[start of Extract provided]
Get an A+ with Qualys SSL Labs nginx and Let's Encrypt
Follow this guide to configure your nginx HTTP server with a free Let's Encrypt certificate and get an A+ on Qualys SSL Labs' test.
This guide has been tested on debian 9 (stretch) and applied to this website.
Check your DNS records
Let's Encrypt needs to verify if you are the owner of the domain name you want a certificate for. To do so, Let's Encrypt will verify the DNS Zone of your domain name matches the IP of the server were you are trying to install the certificate from.
- Go to dnschecker.org.
- Enter your domain name for the "A" record
- Verify if the IP (version 4) of your DNS Zone matches your server IP
- Verify as well the record for the IP version 6 (record "AAAA"). If the IP v4 and v6 are not pointing to the same server, it's not going to work. (If you don't have or don't want to use IPv6, skip that)
Connect with SSH to your server
Follow the procedure of your provider. Log in as root.
Install Let's Encrypt
Let's Encrypt offers a tool called certbot that will help us install the certificate.
apt-get install certbot
nginx with HTTP
We will create the following snippet that we can include in any website hosted by our nginx :
nano /etc/nginx/snippets/http-letsencrypt.conf
location ~ /.well-known {
allow all;
root /var/www/letsencrypt;
}
location / {
return 301 https://$server_name$request_uri;
}
The first location is for the ACME challenge
The second location is for redirecting any request from http to https.
Create the folder /var/www/letsencrypt :
mkdir /var/www/letsencrypt
chown www-data:www-data /var/www/letsencrypt
chmod 775 /var/www/letsencrypt
Create or configure your website on nginx
Create or edit the configuration of your new website :
nano /etc/nginx/sites-available/example
server {
listen 80;
listen [::]:80;
server_name example.com www.example.com;
include /etc/nginx/snippets/http-letsencrypt.conf;
}
If you are creating a new website make it available :
ln -s /etc/nginx/sites-available/example /etc/nginx/sites-enabled/example
Reload nginx :
systemctl reload nginx
ACME Challenge
Let's Encrypt with certbot will try to certify that you own the domain name and it is connected to the server where you are from.
[end of Extract provided]
[start of Stored records]
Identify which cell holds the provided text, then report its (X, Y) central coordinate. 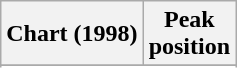
Chart (1998) (72, 34)
Peakposition (189, 34)
Extract the (X, Y) coordinate from the center of the cell holding the provided text.  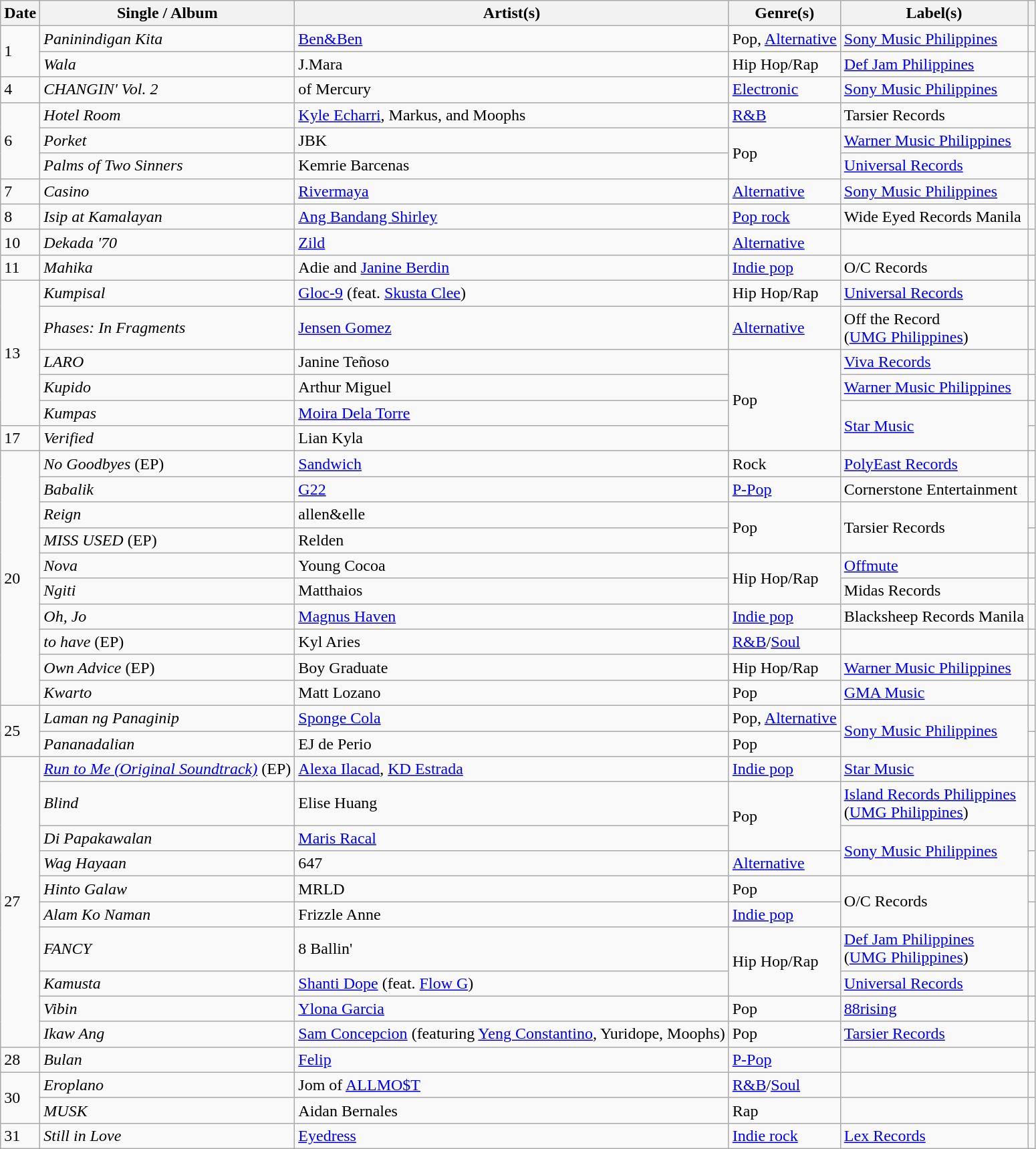
Di Papakawalan (167, 838)
to have (EP) (167, 642)
7 (20, 191)
Gloc-9 (feat. Skusta Clee) (512, 293)
Kyle Echarri, Markus, and Moophs (512, 115)
Label(s) (934, 13)
Kupido (167, 388)
Boy Graduate (512, 667)
Rivermaya (512, 191)
Pananadalian (167, 744)
Kamusta (167, 983)
6 (20, 140)
GMA Music (934, 692)
Shanti Dope (feat. Flow G) (512, 983)
Frizzle Anne (512, 914)
Sandwich (512, 464)
Rap (785, 1110)
Eyedress (512, 1136)
30 (20, 1097)
Hotel Room (167, 115)
Blind (167, 803)
Kwarto (167, 692)
J.Mara (512, 64)
Midas Records (934, 591)
28 (20, 1059)
4 (20, 90)
Casino (167, 191)
MISS USED (EP) (167, 540)
17 (20, 438)
PolyEast Records (934, 464)
Kumpisal (167, 293)
Ang Bandang Shirley (512, 217)
Reign (167, 515)
No Goodbyes (EP) (167, 464)
Moira Dela Torre (512, 413)
Kyl Aries (512, 642)
Def Jam Philippines (934, 64)
Young Cocoa (512, 565)
Arthur Miguel (512, 388)
R&B (785, 115)
Blacksheep Records Manila (934, 616)
MRLD (512, 889)
Relden (512, 540)
Genre(s) (785, 13)
FANCY (167, 949)
1 (20, 51)
Sam Concepcion (featuring Yeng Constantino, Yuridope, Moophs) (512, 1034)
Eroplano (167, 1085)
Adie and Janine Berdin (512, 267)
10 (20, 242)
Def Jam Philippines(UMG Philippines) (934, 949)
G22 (512, 489)
Sponge Cola (512, 718)
Alam Ko Naman (167, 914)
Wala (167, 64)
Zild (512, 242)
Off the Record(UMG Philippines) (934, 328)
Elise Huang (512, 803)
MUSK (167, 1110)
Ben&Ben (512, 39)
8 Ballin' (512, 949)
Matthaios (512, 591)
Cornerstone Entertainment (934, 489)
31 (20, 1136)
Alexa Ilacad, KD Estrada (512, 769)
Kemrie Barcenas (512, 166)
Maris Racal (512, 838)
Single / Album (167, 13)
Own Advice (EP) (167, 667)
11 (20, 267)
CHANGIN' Vol. 2 (167, 90)
Verified (167, 438)
Oh, Jo (167, 616)
8 (20, 217)
Dekada '70 (167, 242)
Wag Hayaan (167, 864)
Babalik (167, 489)
Paninindigan Kita (167, 39)
JBK (512, 140)
Still in Love (167, 1136)
Phases: In Fragments (167, 328)
Mahika (167, 267)
Island Records Philippines(UMG Philippines) (934, 803)
Isip at Kamalayan (167, 217)
allen&elle (512, 515)
Jensen Gomez (512, 328)
Matt Lozano (512, 692)
Palms of Two Sinners (167, 166)
Pop rock (785, 217)
Nova (167, 565)
Lex Records (934, 1136)
Hinto Galaw (167, 889)
Bulan (167, 1059)
Ylona Garcia (512, 1009)
Wide Eyed Records Manila (934, 217)
Run to Me (Original Soundtrack) (EP) (167, 769)
647 (512, 864)
Janine Teñoso (512, 362)
25 (20, 731)
Viva Records (934, 362)
Ikaw Ang (167, 1034)
Vibin (167, 1009)
88rising (934, 1009)
Jom of ALLMO$T (512, 1085)
Lian Kyla (512, 438)
27 (20, 902)
Laman ng Panaginip (167, 718)
Artist(s) (512, 13)
Kumpas (167, 413)
LARO (167, 362)
Offmute (934, 565)
Ngiti (167, 591)
Date (20, 13)
EJ de Perio (512, 744)
Aidan Bernales (512, 1110)
20 (20, 579)
Indie rock (785, 1136)
Electronic (785, 90)
13 (20, 353)
of Mercury (512, 90)
Porket (167, 140)
Rock (785, 464)
Magnus Haven (512, 616)
Felip (512, 1059)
[end of Stored records]
--- Tasks for this exercise ---
1. Rewrite the part of the nginx guide starting with "- Enter your" and going on through "install the certificate.", replacing "certbot" with "the certbot client".
2. Translate this sentence from the nginx guide into Spanish: "Let's Encrypt offers a tool called certbot that will help us install the certificate."

--- The responses ---
1.
- Enter your domain name for the "A" record
- Verify if the IP (version 4) of your DNS Zone matches your server IP
- Verify as well the record for the IP version 6 (record "AAAA"). If the IP v4 and v6 are not pointing to the same server, it's not going to work. (If you don't have or don't want to use IPv6, skip that)
Connect with SSH to your server
Follow the procedure of your provider. Log in as root.
Install Let's Encrypt
Let's Encrypt offers a tool called the certbot client that will help us install the certificate.

2. Let's Encrypt ofrece una herramienta llamada certbot que nos ayudará a instalar el certificado.